Example Calculation for a 2500 sq.ft House

Using the regression equation:

\[ \text{Price} = 124.9 + (-0.094 \times 2500) + (9.538 \times 10^{-5} \times 2500^2) \]

\[ = 124.9 - 235 + (9.538 \times 6,250,000) \]

\[ = 124.9 - 235 + 596.1 \]

\[ = 486 \]

Thus, the predicted house price for a 2500 sq.ft home is $486,000.

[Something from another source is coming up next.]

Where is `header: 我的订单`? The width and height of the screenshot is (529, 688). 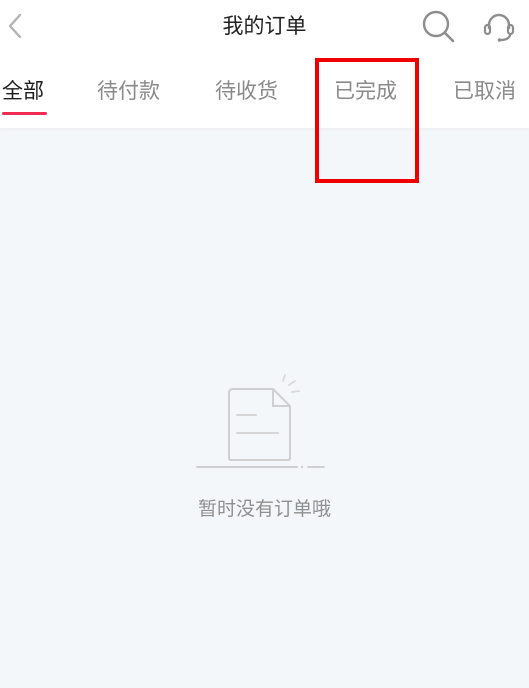
header: 我的订单 is located at coordinates (264, 26).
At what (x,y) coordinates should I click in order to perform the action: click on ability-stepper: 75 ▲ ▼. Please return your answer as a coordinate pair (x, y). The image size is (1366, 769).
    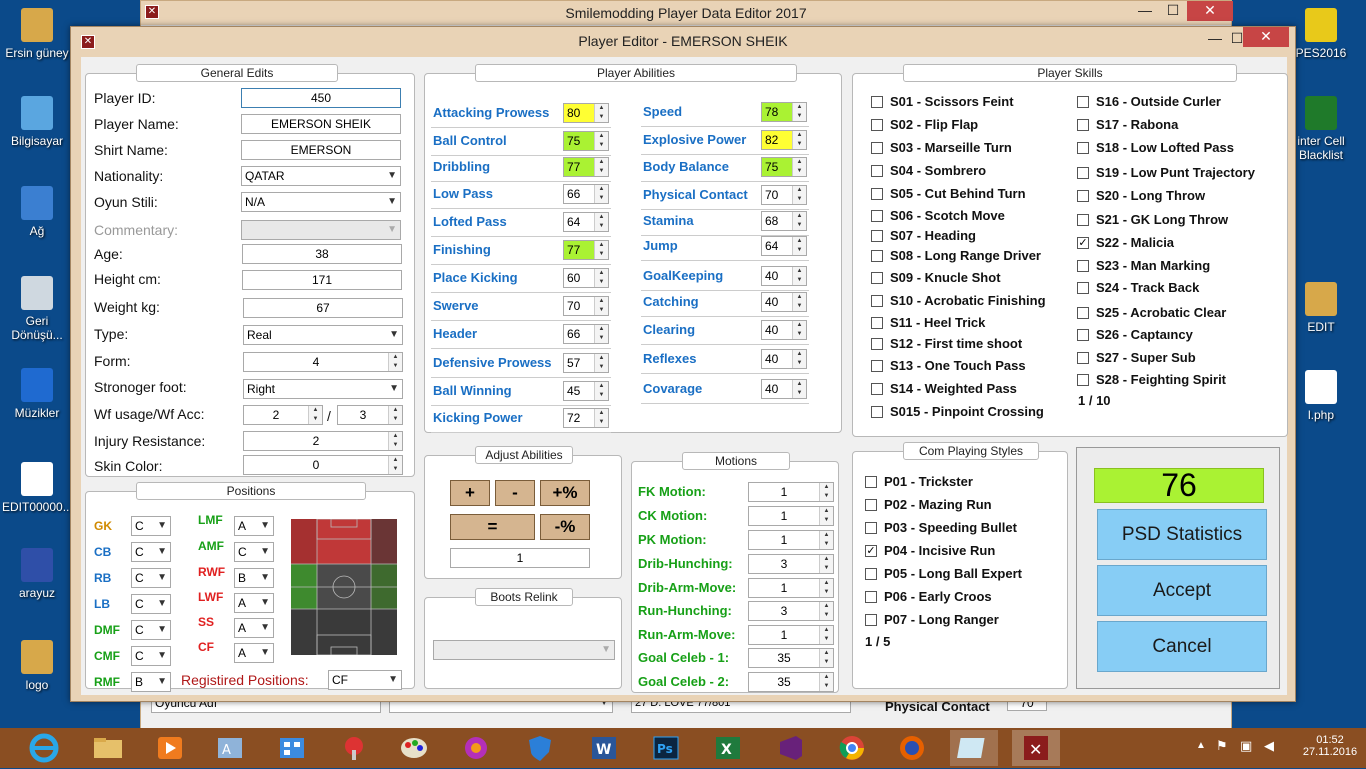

11.4.4 Performing Polynomial Regression in Excel

Steps to Perform Regression in Excel

Enter the Data:
- Open Excel and enter the Size in column A and Price in column B.
Create Additional Columns for Polynomial Terms:
- In column C, compute Size² using =A2^2.
Using Data Analysis Tool:
- Go to Data → Data Analysis → Regression.
- Select Input Y Range (Price column).
- Select Input X Range (Size and Size² columns).
- Click OK.
Interpret the Results:
- Intercept ($\beta_0$): Represents the base price when size is 0.
- Size Coefficient ($\beta_1$): Linear term.
- Size² Coefficient ($\beta_2$): Captures non-linearity.

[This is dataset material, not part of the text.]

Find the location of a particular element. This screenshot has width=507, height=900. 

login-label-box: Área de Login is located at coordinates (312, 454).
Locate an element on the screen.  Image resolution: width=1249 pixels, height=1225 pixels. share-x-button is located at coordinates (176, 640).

11.4.5 Performing Polynomial Regression in SPSS

Load Data from Excel into SPSS

Open SPSS.
Click on File → Open → Data.
Select Excel (.xls, .xlsx) as the file type and browse to your Excel file.
Ensure the “Read variable names from the first row of data” option is checked.
Click Open to import the data.

Run the Regression Analysis

Click on Analyze → Regression → Linear.
In the Linear Regression dialog box:
- Move Price to the Dependent variable box.
- Move Size and Size² to the Independent(s) variable box.
Click OK to run the regression.

Interpret the Results

Intercept ($\beta_0$): Represents the base price.
Size ($\beta_1$): Linear effect.
Size² ($\beta_2$): Captures non-linearity in house prices.

11.5 Nonlinear Regression

11.5.1 Overview

Nonlinear regression is used when the relationship between X and Y is not linear. It models complex patterns using curved functions such as exponential, logarithmic, and power functions.

Common nonlinear regression equations:

Exponential: Y = a * e^(bX)
Logarithmic: Y = a + b * log(X)
Power: Y = a * X^b

Example Applications

Modeling population growth using an exponential function.
Predicting disease spread in epidemiology.
Analyzing chemical reaction rates in physics and chemistry.

Advantages

Can model more complex relationships than linear regression.
Provides better accuracy when data is not linearly distributed.

Limitations

More complex to interpret and implement.
Requires more computational power.

11.6 Quantile Regression

11.6.1 Overview

Quantile regression estimates conditional quantiles of the dependent variable instead of just predicting the mean (as in linear regression). This makes it more robust to outliers and useful for heterogeneous distributions.

Instead of:

Y = β₀ + β₁X + ε

Quantile regression models different quantiles (e.g., 25th, 50th, 75th percentiles) by minimizing an asymmetric loss function.

Example Applications

House price estimation for different market segments (luxury, mid-range, affordable).
Income distribution modeling across various economic groups.
Risk assessment in finance by predicting high-loss scenarios.

Advantages

More robust to outliers than standard linear regression.
Suitable for modeling skewed and heterogeneous data.

Limitations

Computationally more complex.
Harder to interpret compared to standard linear regression.